Circ_ATRNL1 is significantly highly expressed in cartilage tissues of patients with osteoarthritis. This study explored the role and mechanism of circ_ATRNL1 in cartilage differentiation of human adipose‐derived mesenchymal stem cells (hAMSCs). hAMSCs were isolated and identified by flow cytometry. The degree of chondrocyte and adipogenic differentiation was assessed using Alcian blue staining and Oil Red O staining, respectively. The expressions of cartilage‐ and adipogenic‐related genes, circ_ATRNL1, and SOX9 were detected by reverse transcription quantitative polymerase chain reaction. The correlation between SOX9 and circ_ATRNL1 was analyzed using Pearson test.

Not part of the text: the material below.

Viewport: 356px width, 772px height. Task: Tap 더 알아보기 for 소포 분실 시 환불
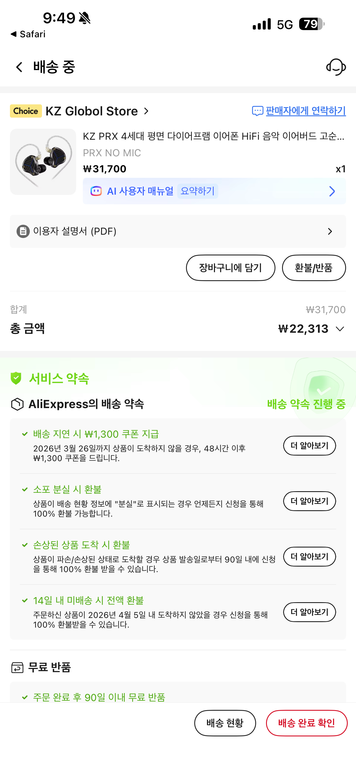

Bioinformatics and luciferase analysis were used to detect the overlapped target miRNAs of circ_ATRNL1 and SOX9. The role of circ_ATRNL1/miRNA/SOX9 was examined using functional rescue assays. hAMSCs were identified as CD90‐, CD105‐, and CD44‐positive. The degree of cartilage differentiation of hAMSCs was significantly enhanced after 2 weeks. Cartilage‐related genes, circ_ATRNL1 and SOX9, were significantly upregulated, and positively correlated with each other. Circ_ATRNL1 overexpression enhanced hAMSC proliferation and differentiation into chondrogenesis, and promoted the expressions of COL2, Aggrecan, and SOX9. Overexpression of circ_ATRNL1 inhibited the adipogenic differentiation of hAMSCs and the expressions of adipogenic‐related genes. miR‐145‐5p was a target miRNA for circ_ATRNL1 and SOX9. miR‐145‐5p mimic inhibited hAMSC differentiation toward cartilage, and inhibited the expression of cartilage‐related factors. miR‐145‐5p mimic effectively reversed the regulating effect of circ_ATRNL1 on hAMSCs. Circ_ATRNL1 regulates the promotion of SOX9 expression to promote chondrogenic differentiation of hAMSCs mediated by miR‐145‐5p.